(What you should do): Each line below that contains "Hype" should be counted. Give only the total.

»»

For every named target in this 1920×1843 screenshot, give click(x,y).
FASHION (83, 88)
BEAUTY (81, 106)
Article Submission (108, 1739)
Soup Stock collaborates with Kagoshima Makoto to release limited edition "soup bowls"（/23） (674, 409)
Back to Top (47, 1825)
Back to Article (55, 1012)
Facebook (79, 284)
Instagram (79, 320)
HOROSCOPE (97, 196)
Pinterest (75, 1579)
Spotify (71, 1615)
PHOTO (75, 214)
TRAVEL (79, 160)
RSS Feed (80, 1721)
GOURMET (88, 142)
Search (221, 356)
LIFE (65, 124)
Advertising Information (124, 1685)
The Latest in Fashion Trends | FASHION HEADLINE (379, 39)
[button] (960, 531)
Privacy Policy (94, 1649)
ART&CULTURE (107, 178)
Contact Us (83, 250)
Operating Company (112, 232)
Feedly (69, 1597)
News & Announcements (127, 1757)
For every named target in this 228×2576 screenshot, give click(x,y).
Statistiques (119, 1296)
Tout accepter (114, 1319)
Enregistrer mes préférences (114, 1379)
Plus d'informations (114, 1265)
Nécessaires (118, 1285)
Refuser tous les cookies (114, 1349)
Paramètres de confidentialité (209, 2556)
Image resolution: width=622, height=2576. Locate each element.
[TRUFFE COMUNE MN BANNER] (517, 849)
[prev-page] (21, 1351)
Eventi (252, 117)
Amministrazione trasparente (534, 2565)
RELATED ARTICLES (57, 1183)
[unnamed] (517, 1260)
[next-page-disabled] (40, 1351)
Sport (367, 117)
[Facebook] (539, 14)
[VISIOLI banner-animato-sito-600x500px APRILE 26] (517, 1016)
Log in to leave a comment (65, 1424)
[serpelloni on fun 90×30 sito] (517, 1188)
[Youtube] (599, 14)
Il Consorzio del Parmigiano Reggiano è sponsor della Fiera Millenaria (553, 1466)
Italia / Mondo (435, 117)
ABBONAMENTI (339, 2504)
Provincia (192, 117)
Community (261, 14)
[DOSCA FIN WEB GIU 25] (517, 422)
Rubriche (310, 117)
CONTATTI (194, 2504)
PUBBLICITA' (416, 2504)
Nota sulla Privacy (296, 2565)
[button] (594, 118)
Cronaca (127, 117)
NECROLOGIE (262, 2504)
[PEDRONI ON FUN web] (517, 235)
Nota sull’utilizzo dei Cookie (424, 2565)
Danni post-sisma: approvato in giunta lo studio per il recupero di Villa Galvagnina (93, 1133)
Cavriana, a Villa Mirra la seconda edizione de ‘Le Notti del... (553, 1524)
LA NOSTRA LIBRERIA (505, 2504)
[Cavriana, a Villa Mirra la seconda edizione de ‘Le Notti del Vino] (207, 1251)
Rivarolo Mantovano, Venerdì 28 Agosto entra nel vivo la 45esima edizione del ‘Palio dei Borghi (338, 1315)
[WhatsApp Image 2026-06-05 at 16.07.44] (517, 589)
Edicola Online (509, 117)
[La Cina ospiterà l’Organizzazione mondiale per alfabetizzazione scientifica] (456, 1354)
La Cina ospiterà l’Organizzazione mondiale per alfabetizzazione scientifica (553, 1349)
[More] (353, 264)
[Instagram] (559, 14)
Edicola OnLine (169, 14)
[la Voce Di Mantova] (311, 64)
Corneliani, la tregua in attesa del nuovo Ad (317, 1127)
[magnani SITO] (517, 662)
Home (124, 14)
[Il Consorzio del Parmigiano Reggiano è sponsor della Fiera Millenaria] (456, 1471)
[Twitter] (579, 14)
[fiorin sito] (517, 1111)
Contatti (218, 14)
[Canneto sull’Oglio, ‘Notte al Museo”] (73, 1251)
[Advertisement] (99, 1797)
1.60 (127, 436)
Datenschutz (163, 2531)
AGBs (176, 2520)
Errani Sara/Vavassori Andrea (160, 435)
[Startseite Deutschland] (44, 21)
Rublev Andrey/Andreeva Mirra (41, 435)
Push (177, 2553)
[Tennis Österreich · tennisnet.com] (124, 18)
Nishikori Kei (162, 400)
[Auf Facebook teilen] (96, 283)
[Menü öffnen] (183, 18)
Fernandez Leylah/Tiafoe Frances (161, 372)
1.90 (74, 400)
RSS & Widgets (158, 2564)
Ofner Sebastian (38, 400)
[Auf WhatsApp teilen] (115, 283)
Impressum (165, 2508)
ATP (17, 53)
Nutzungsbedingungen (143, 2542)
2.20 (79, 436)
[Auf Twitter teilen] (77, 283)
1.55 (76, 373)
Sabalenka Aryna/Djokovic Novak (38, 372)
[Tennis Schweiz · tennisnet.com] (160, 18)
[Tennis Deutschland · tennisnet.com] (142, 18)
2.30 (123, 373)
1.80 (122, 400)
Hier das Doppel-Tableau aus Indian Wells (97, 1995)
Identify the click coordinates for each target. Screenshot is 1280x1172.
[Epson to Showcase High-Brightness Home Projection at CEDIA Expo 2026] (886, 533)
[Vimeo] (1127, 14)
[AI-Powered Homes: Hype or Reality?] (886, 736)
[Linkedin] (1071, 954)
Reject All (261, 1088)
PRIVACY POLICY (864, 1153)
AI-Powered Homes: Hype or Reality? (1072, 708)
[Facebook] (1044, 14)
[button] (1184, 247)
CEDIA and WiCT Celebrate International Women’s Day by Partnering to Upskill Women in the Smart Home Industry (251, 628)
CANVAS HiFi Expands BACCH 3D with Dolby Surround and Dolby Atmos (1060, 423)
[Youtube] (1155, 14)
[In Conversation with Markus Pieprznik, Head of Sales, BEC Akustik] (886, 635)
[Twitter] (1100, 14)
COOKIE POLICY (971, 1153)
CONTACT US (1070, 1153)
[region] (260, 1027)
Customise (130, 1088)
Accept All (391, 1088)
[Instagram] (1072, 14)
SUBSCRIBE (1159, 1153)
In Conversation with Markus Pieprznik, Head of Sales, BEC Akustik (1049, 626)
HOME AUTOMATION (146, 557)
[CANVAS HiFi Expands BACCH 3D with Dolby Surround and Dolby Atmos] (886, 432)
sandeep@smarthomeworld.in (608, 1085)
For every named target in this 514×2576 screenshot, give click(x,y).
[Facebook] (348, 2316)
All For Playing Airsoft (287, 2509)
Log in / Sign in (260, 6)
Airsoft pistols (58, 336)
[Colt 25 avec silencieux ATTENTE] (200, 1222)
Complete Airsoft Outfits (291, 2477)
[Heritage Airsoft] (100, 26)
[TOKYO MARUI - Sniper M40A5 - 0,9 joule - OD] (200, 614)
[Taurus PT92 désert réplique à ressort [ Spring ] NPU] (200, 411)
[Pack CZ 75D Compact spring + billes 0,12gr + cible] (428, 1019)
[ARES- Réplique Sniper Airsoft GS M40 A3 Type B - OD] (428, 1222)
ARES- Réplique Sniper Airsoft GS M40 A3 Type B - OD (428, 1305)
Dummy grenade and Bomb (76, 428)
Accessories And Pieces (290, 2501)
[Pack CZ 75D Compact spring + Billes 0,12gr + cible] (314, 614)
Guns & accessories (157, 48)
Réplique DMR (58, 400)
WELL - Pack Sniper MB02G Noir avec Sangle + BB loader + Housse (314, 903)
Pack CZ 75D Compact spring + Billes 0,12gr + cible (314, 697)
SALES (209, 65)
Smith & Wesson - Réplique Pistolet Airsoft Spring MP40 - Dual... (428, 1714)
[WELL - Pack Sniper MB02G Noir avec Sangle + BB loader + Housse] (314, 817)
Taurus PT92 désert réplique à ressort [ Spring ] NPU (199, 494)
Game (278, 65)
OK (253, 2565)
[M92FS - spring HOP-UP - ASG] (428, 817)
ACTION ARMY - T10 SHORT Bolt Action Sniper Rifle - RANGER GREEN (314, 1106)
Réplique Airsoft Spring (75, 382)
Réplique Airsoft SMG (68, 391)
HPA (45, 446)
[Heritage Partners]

««

(Solution): 2